__WHAT TO DO__. Transcribe exactly, and only, the lines running from the one with "Add the Shipment Date field with plus" to the end of the entries below, both included, without any pictures.

==== ENTRIES SHOWN ====

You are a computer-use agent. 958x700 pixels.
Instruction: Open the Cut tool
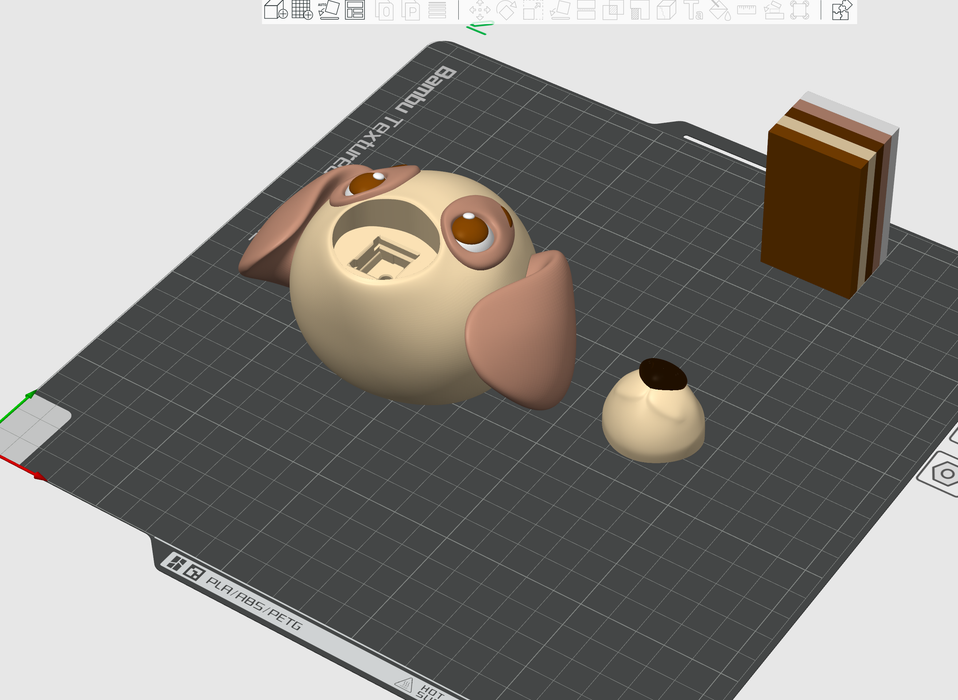[587, 11]
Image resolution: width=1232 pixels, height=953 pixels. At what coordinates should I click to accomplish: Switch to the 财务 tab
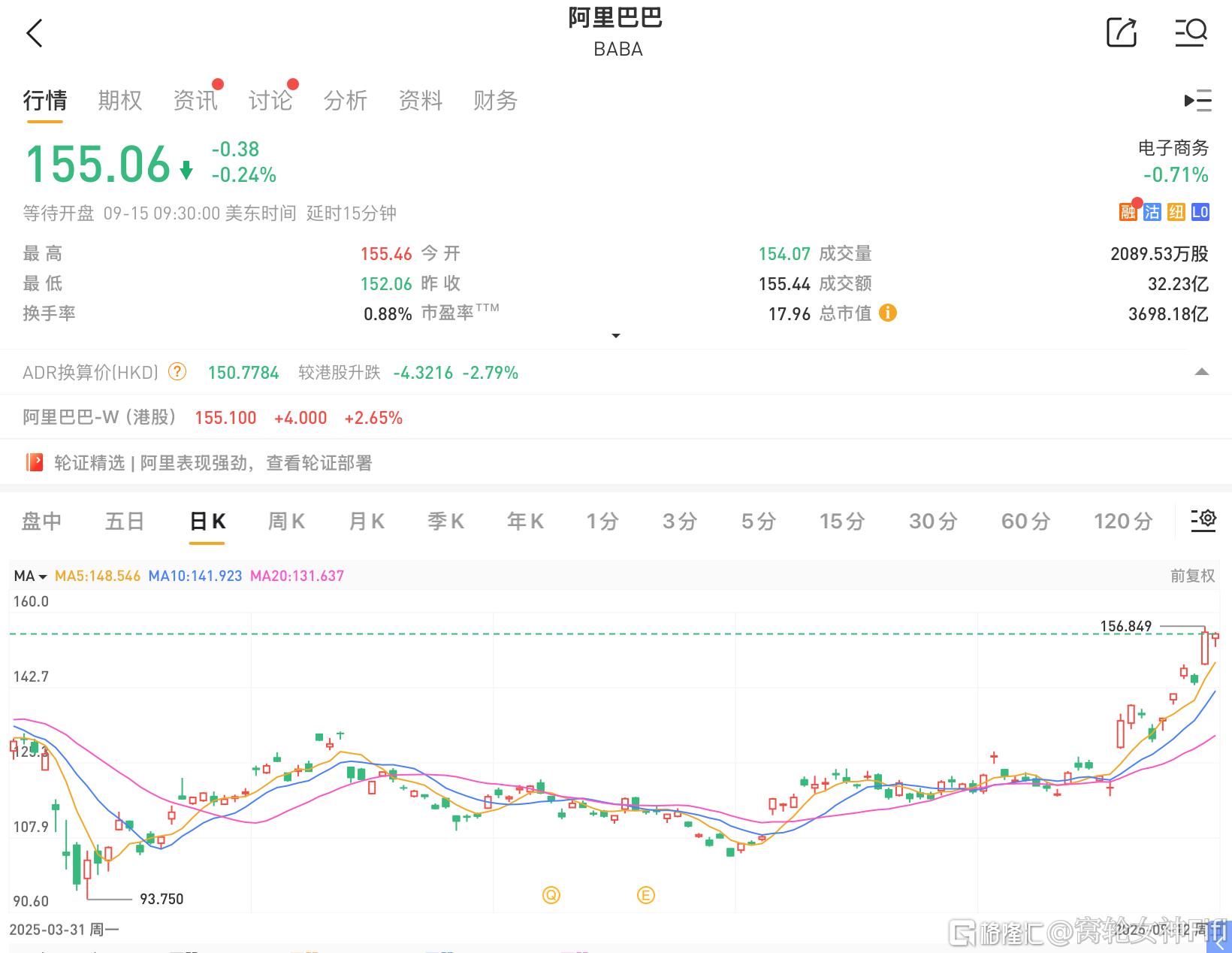(495, 101)
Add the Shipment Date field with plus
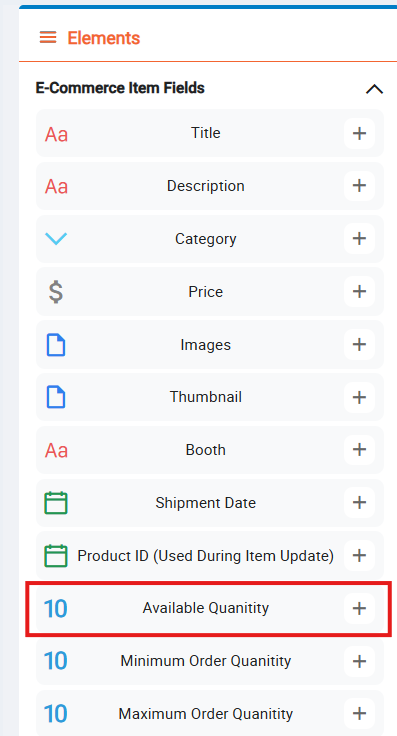This screenshot has width=397, height=736. click(359, 503)
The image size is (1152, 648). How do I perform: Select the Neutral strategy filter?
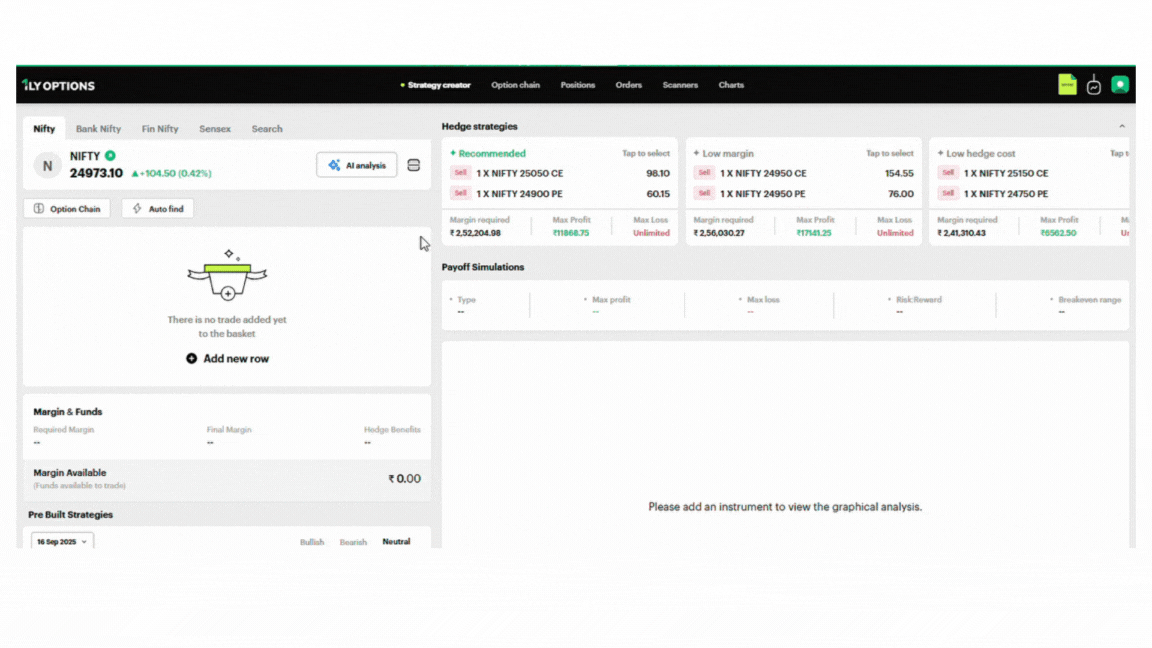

====

__FINISHED TASK__.
Add the Shipment Date field with plus
This screenshot has width=397, height=736. click(359, 503)
The image size is (1152, 648). How do I perform: Select the Neutral strategy filter?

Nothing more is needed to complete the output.